-- Extrait --
**********

Si vous aimez la musique folk, les histoires d’artistes saugrenues et les années d’après guerre cet article est fait pour vous ! En effet, nous allons traiter d’un film récemment sorti, j’ai nommé Inside Llewyn Davis

Nous traitons ici d’un artiste fictif s’appelant Llewyn Davis, joué par l’excellent Oscar Isaac. Ce looser (ouioui, avec un double o) squatte les canapés de ses amis, de son ex, ainsi que l’habitat de ceux qui apprécient sa musique. Pour survivre, il joue ses quelques titres dans le bien connu Greenwich Village à New York et enregistre à l’occasion en studio en tant que guitariste.
Bref, ce film nous mène à l’épopée d’un artiste tenant à se faire connaître malgré le contexte socio économique difficile… En voici un petit aperçu en image

Plus que l’histoire même (qui ne peut qu’émouvoir tout spectateur de bon film musical), c’est un voyage également musical dans lequel les frères Cohen nous emmènent, celui du monde folk. La bande son est en effet hallucinante et variée.

Nous commencerons par le morceau sur lequel Oscar Isaac joue avec le bien connu Marcus Mumford (des Mumford & Sons), reprise de Dink’s Song de Bob Dylan (son esprit révolté est présent à travers tout le film). Bien que fort mélancolique, on peut s’imaginer facilement le retour des champs de batailles européens d’antan…

Pour continuer cette B.O riche en émotions nous avons choisis la sympathique (et bien plus joyeuse) reprise de Mickey Woods qui est une chant de contestation de guerre que l’on voit Oscar Isaac enregistrer « à l’ancienne » en studio en compagnie de deux musiciens/chanteurs. Vous trouverez ci-bas  un extrait la version originale (moins Rock ‘n Roll que celle du film).

**********

-- Données enregistrées --
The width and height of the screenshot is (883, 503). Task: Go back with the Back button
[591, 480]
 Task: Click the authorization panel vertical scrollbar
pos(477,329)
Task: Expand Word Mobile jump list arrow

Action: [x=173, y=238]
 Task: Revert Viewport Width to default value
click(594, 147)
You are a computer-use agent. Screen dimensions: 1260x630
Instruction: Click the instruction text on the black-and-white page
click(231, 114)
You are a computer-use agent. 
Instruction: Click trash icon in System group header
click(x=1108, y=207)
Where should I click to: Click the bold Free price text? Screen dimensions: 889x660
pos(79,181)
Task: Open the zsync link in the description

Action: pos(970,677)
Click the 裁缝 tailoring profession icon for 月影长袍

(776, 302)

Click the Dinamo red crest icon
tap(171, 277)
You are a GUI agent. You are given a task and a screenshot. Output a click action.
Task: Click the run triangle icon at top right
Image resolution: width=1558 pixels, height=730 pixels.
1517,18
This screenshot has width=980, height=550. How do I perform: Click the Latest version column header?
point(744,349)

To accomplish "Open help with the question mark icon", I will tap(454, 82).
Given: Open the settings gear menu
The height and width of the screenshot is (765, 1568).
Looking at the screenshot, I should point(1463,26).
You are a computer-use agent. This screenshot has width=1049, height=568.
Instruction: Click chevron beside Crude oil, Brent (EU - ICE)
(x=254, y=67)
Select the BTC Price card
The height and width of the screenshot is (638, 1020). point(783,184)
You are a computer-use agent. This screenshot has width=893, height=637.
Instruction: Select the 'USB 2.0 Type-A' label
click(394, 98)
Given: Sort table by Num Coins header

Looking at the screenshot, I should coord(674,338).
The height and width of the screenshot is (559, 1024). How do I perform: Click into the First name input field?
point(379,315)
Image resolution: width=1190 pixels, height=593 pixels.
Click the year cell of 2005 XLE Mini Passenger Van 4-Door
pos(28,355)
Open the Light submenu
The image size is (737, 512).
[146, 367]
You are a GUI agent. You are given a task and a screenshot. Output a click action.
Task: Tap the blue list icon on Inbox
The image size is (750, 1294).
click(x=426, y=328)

**********

-- Consignes --
a) Recopiez l'extrait sur Inside Llewyn Davis entre « Bref, ce film » et « hallucinante et variée. », inclus.
b) D'après l'extrait sur Inside Llewyn Davis, quel acteur incarne Llewyn Davis ?
Les lignes n'ont aucun rôle dans ce travail.

-- Réponses par tâche --
a)
Bref, ce film nous mène à l’épopée d’un artiste tenant à se faire connaître malgré le contexte socio économique difficile… En voici un petit aperçu en image

Plus que l’histoire même (qui ne peut qu’émouvoir tout spectateur de bon film musical), c’est un voyage également musical dans lequel les frères Cohen nous emmènent, celui du monde folk. La bande son est en effet hallucinante et variée.

b) Oscar Isaac.